Abstract: The Science of Science field advances the measurement, evaluation, and prediction of scientific outcomes through the study of extensive scholarly data. For these purposes, bibliometrics is an appropriate approach that studies large volumes of scientific data using mathematical and statistical methods, and is widely used to assess the impact of papers and authors within a specific field or community. However, conducting bibliometric analyses poses several methodological, technical, and informational challenges (e.g., collecting and cleaning data, calculating indicators) which need to be addressed. This thesis aims to tackle some of these challenges and shed light on the factors influencing scientific impact, specifically focusing on open access publishing, international mobility, and influential factors on the h-index. This thesis tackles methodological contributions, such as author disambiguation and co-authorship network analysis, as they provide insights into methodological and informational challenges within bibliometric analysis. Another methodological challenge addressed in this research is the inference of gender for a significant number of authors to obtain gender-related insights. By employing gender inference techniques, the research explores gender as an influential factor in scientific impact, shedding light on potential gender inequalities within the scholarly community. The research employs a bibliometric approach and utilizes mainly Scopus, a comprehensive dataset encompassing various disciplines to make the following contributions:
• We explore the impact of publishing behavior, particularly the adoption of open access practices, on knowledge dissemination and scholarly communication. With this intention, we investigate the impact of journals flipping from closed access to open access publishing models . Changes in publication volumes and citation impact are analyzed, demonstrating an overall increase in publication output and improved citation metrics following the transition to open access. However, the magnitude of changes varies across scientific disciplines. In another study , we utilize a dataset of articles published by Springer Nature and employ correlation and regression analyses to examine the relationship between authors’ country affiliations, publishing models, and citation impact. Utilizing machine learning approach, we estimate the publishing model of papers based on different factors. The findings reveal different patterns in authors’ choices of publishing models based on income levels, availability of Article Processing Charges waivers, and journal rank. The study highlights potential inequalities in access to open access publishing and its citation advantage.
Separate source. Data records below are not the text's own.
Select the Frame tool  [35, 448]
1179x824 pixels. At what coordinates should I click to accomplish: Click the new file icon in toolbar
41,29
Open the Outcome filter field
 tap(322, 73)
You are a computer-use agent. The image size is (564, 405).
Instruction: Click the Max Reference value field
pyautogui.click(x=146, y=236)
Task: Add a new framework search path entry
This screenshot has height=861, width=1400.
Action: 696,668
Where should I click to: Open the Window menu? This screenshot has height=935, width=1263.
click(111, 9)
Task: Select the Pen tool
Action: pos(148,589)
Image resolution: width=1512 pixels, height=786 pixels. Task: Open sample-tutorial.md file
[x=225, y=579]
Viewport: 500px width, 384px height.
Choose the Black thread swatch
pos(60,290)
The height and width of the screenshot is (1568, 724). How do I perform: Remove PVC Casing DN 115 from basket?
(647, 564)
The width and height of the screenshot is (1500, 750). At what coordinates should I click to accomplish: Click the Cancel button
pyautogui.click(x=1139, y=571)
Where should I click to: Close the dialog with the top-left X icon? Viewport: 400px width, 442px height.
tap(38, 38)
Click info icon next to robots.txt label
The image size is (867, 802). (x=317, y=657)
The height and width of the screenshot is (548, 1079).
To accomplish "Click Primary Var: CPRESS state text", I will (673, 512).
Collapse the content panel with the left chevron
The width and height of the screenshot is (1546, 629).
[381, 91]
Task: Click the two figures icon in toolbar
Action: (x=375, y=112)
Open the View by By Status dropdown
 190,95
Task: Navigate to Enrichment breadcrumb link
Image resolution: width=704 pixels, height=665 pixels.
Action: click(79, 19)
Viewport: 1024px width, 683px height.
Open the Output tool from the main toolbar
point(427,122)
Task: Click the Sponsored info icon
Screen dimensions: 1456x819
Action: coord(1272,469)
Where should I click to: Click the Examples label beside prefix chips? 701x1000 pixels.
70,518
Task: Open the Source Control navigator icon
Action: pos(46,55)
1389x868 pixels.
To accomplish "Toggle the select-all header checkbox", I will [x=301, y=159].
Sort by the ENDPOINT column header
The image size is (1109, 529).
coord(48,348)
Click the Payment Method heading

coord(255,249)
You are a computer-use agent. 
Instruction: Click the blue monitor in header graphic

• We investigate the association between scholars’ mobility patterns, socio-demographic characteristics, and their scientific activity and impact. By utilizing network and regression analyses, along with various statistical techniques, we investigate the international mobility of researchers. Furthermore, we conduct a comparative analysis of scientific outcomes, considering factors such as publications, citations, and measures of co-authorship network centrality. The findings reveal gender inequalities in mobility across scientific fields and countries and positive correlations between mobility and scientific success.
• Centered on the prediction of scholars’ h-index as a metric of scientific impact, another one of our studies  employs machine learning techniques. We examine author, coauthorship, paper, and venue-specific characteristics, in addition to prior impact-based features. The results emphasize the significance of non-prior impact-based features, particularly for early-career scholars in the long term, while also revealing the limited influence of gender on h-index prediction.
The findings of this research hold implications for researchers, academic institutions, and policymakers aiming to advance scientific knowledge and foster equitable practices. By unviii covering the influential factors that shape scientific impact and addressing potential gender disparities, this research contributes to the broader objective of promoting diversity, inclusivity, and excellence within the scholarly community.